BEGIN TEXT FOR ANALYSIS

Why are a number of French villages bordering Switzerland proud supporters of France’s far-right leader Marine Le Pen in the presidential election?This content was published on May 3, 2017 - 15:56
“We cannot endure the current immigration levels while our young people are out of work. It has to change,” Pierre Kohler tells swissinfo.ch.
Kohler, a retiree, is a resident of the village of Dannemarie-lès-Glay, which belongs to one of the five of six French departments that border Switzerland and backed Le Pen in the first round of the French presidential election.
At the end of the chat earlier this week, the former Peugeot-Citroën car worker nonetheless admits that unemployment is not really an issue in his quiet little village that lies in a green valley bordering canton Jura in Switzerland.
“The people who don’t have jobs are lazy. Most employed people from the village work in Switzerland where they earn good salaries,” he added.
Kohler refused to say who he would vote for in the second round run-off this Sunday. In the first round, 62% of his French neighbours (92 people registered in the commune) voted for Le Pen – a record for the Doubs department in eastern France.
“Even the farmers have left”
Crime is pretty much non-existent in Dannemarie-lès-Glay, as is unemployment. Immigration also appears to be a distant national election slogan. There is only one foreigner in the village – Aldo C, an Italian who married a Frenchwoman and moved there 35 years ago.
“The locals have always voted for the National Front. In the run-off, Le Pen should win with over 80% of votes,” said Aldo C.
“But among the residents who work in Switzerland, some are unsure about voting for the candidate who wants to close the borders.”
Aldo C believes the strong support for the National Front can be explained by the commune’s relatively isolated geographical position. The village of Dannemarie-lès-Glay has no shops, schools or communal meeting place where neighbours can stop and chat.
“Even the farmers have left. Swiss farmers are obliged to come and work on our fields,” said Aldo C.
Grandfontaine is a small Swiss village in canton Jura just two kilometres from Dannemarie-lès-Glay as the crow flies.
The mayor, Marguerite Vuillaume, seems unable to explain the huge support for Le Pen among her French neighbours.
“Apart from a few burglaries, which are carried out by gangs from Eastern Europe, there is practically no crime at all in the French-Swiss region,” she declared.
Relations between Swiss and French neighbours have always been peaceful, Vuillaume added.
“I have never noticed any tensions between people in my commune and cross-border workers from France,” said the centre-right Christian Democrat politician.

END TEXT FOR ANALYSIS
BEGIN SOURCE INFORMATION

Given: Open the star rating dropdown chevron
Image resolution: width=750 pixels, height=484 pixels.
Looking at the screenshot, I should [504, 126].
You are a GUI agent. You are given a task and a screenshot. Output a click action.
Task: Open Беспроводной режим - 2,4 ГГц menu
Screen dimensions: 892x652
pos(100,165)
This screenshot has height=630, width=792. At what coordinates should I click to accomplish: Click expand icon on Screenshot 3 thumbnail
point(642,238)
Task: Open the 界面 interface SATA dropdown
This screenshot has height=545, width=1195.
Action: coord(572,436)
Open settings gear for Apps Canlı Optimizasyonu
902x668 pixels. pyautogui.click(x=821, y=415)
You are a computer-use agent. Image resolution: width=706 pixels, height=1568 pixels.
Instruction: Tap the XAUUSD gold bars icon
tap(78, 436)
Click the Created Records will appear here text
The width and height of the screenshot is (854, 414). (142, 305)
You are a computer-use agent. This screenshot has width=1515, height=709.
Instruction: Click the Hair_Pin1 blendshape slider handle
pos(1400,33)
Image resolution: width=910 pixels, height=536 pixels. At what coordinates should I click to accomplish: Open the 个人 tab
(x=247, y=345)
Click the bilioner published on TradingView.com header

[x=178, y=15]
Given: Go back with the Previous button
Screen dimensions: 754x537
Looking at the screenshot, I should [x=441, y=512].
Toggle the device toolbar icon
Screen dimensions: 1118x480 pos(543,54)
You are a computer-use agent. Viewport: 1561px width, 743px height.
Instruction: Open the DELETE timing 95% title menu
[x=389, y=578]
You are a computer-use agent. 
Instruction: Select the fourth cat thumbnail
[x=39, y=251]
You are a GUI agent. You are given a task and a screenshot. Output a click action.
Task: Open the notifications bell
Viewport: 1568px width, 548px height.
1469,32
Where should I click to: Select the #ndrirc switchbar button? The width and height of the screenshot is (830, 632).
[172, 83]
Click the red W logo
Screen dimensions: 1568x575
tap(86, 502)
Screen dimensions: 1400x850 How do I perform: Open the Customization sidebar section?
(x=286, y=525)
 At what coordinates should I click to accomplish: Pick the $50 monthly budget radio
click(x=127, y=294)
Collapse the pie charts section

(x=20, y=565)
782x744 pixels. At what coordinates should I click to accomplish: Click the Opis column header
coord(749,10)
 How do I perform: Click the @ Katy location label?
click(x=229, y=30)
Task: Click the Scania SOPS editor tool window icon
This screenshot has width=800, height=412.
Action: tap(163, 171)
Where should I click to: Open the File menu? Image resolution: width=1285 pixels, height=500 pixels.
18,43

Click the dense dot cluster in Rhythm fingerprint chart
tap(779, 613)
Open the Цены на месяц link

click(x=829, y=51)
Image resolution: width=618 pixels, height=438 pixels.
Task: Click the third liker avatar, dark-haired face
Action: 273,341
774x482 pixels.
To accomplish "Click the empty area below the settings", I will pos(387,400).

END SOURCE INFORMATION

* [APPLY WHAT YOU READ]:
1. In the article on French border villages that support Le Pen, what share of Dannemarie-lès-Glay's voters backed Le Pen in the first round?
2. Carry the article on French border villages that support Le Pen forward from its final sentence.
The rows have no connection to the article on French border villages that support Le Pen.

* [RESPONSES BY TASK]:
1. 62% of them voted for Le Pen.

2.
However, Dannemarie-lès-Glay is not a one-off. Out of the 30 French communes bordering canton Jura, 22 voted for Le Pen in the first round, while eight voted for conservative rival François Fillon. Across France, the National Front leader scored highest in rural areas and small towns.
Fear of decline
This was true for Indevillers, a small village close to the Doubs River, which runs along the French-Swiss border. There, Le Pen won 40% of first-round votes.
“I have difficulty understanding the real reasons behind this protest vote,” declared local mayor, Claude Schneider. “Life here is pleasant and peaceful. Admittedly, there are limited services but you only have to drive a few kilometres to find a huge range of cultural and sporting activities.”
The mayor believes locals, especially young people, have deep fears about the future.
“Many people worry about losing their social and professional status compared to their parents’ generation. There is also a fear that French culture is becoming less dominant,” he said.
But the increasingly connected rural population is becoming much more demanding of their local authorities, according to the Indevillers mayor.
“Ten years ago people used to come and see me regarding land to build on. Five years ago, they wanted a school and now they demand that we install 4G mobile coverage. Obviously we cannot offer the same services as a big city, which leads to frustrations,” he noted.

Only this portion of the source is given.